Thanks Troi for your comments. I have to think of it.
 
At the end of the day it's still an enormous amount of work for very little gain...which is why Estimative Index was conceived in the first place and why it remains so popular. It means we can effectively rule out nutrient deficiency and get on with the more difficult problems of optimizing light, CO2, flow, and distribution.
 
Isn't darrels duckweed index at the opposite end of the scale. i know is not intended for hightech tanks but surely it could be modified so you can keep nutrients to a minimum in a hightech.

This is a possibility. If CO2 flucuation is to blame for the average algae caused in high tech tanks then floating plants could help to test if that is the case, since they have unlimited access to CO2. If the floaters look stressed then one factor could be nutrients and not CO2. This will allow us to get some ideas on what nutrients are lacking over CO2 by dosing different nutrients and see which has the most impact on new growth etc. Granted there are limitations as apparently some floaters won't like the flow provided in high tech tanks or they may suffer from lens burning. But this could well work.

But Troi has my backing on this subject, I don't tend to like to fuss over statistics. I hate over thinking so much. I do not mind reading up on this subject but in practical terms I won't stress over details if needs be.
 
Maybe you could use emergent growth instead of floaters as your indicators.
I'm not overly fussed for the numbers either but the idea of keeping more sensitive shrimp/fish in a hightech interests me. I've been talking to a shrimp supplier and i believe its possible with lean dosing and this could be the missing part of the puzzle.
If you play the numbers game then i think you will encounter many problems but if you have a few species of indicator plants i think it would be much easier to manage
Just my thoughts
 
Hi all,
This is an interesting thread.

As "Big Clown" suggests the "Duckweed Index" is just a simple way of ensuring some plant growth. At least one nutrient will always be limiting plant growth, and usually this will be nitrogen (N), but it could be any of the other macro or micro-nutrients with potassium (K) the next most likely followed by phosphorus (P) etc.

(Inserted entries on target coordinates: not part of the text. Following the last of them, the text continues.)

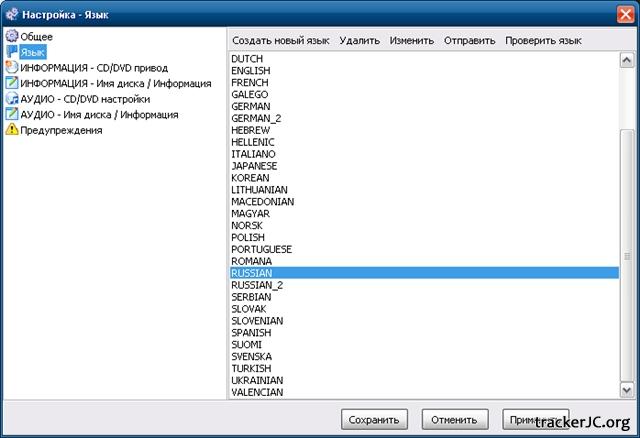
Task: Click the ИНФОРМАЦИЯ - CD/DVD привод icon
Action: pos(11,68)
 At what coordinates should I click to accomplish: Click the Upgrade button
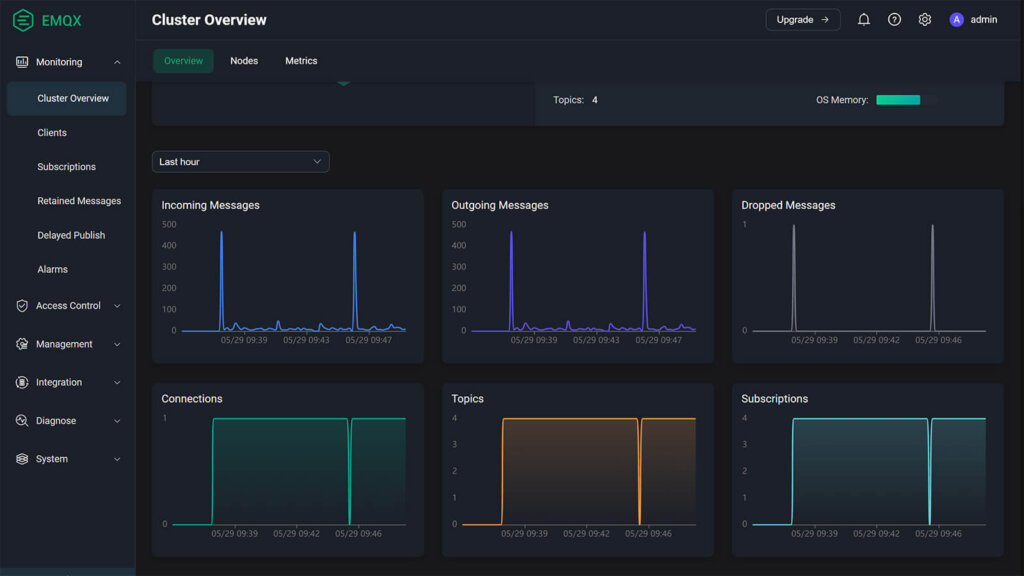pyautogui.click(x=802, y=19)
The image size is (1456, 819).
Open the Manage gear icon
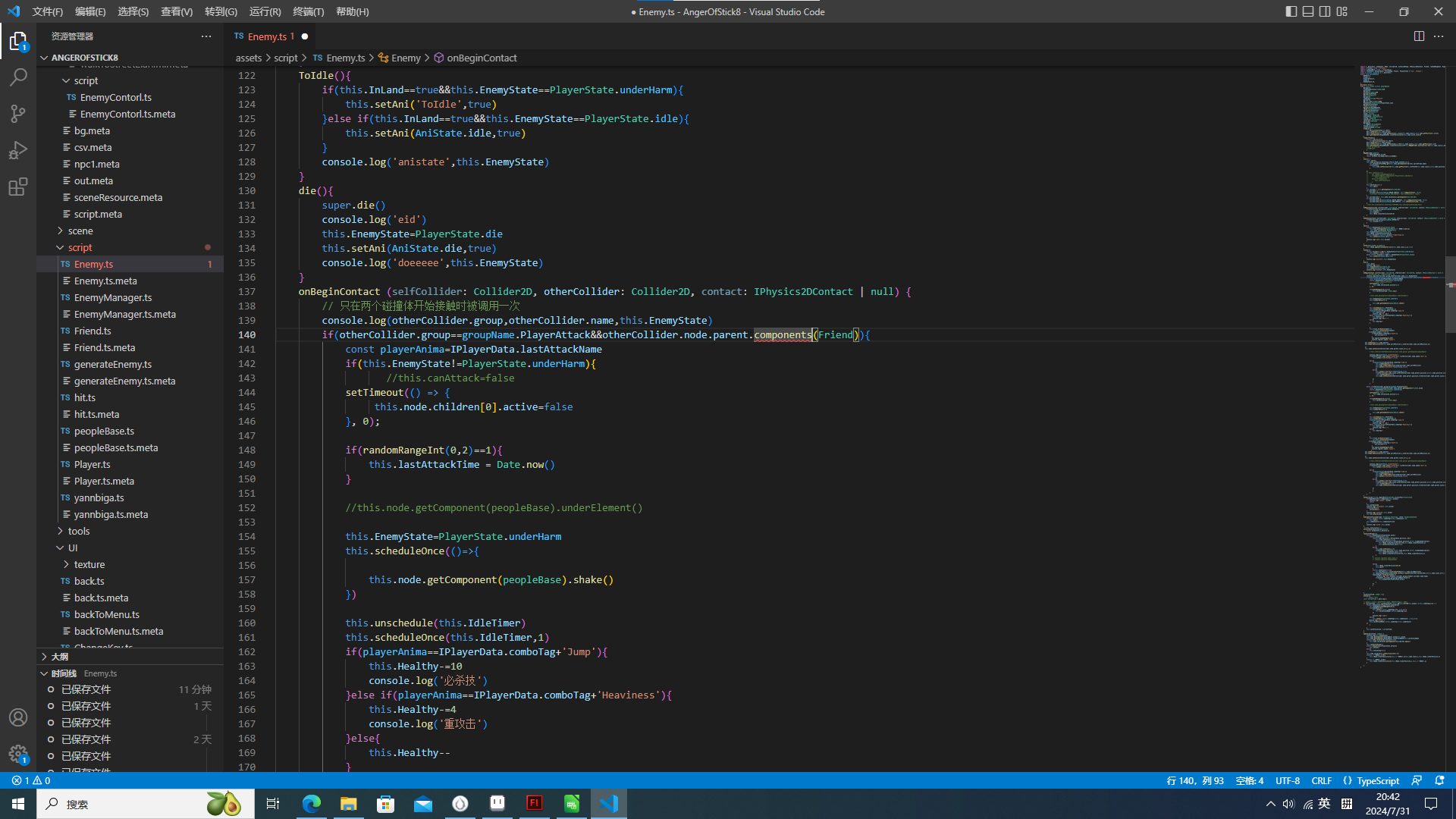pyautogui.click(x=18, y=754)
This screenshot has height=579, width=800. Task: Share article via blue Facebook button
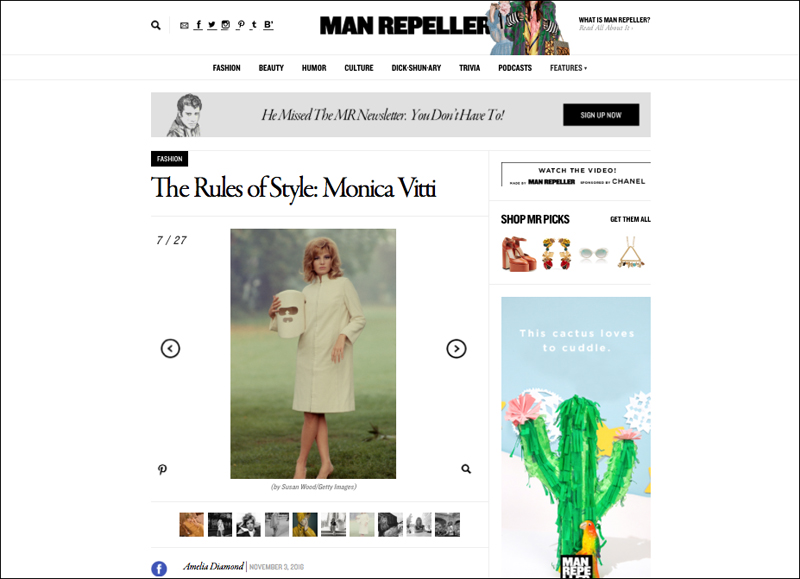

Ideally I would have liked to quantify the nutrient levels, but it is problematic, particularly for anions like NO3- and PO4---.
Maybe you could use emergent growth instead of floaters as your indicators.I
You could, it just has to be a plant with access to both atmospheric CO2 and a reasonable amount of light.

I like the "Duckweed Index" because it is a simple, flexible methodology and you don't need to measure anything. If the floating/emergent plants are green and growing, don't do anything, if growth or colour declines add NO3- and K+, if the plants don't show a very quick response, it means neither N or K weren't the limiting nutrient, and you can add some Mg++.

Nitrogen, potassium and magnesium are all mobile within the plant,so you get a rapid response to increased availability. Because non-mobile nutrients would take longer to show a response, rather than going through adding one new nutrient at a time, I just add a complete fertiliser at this point.

If you wanted to you could straight to the complete fertiliser stage, it really is that easy.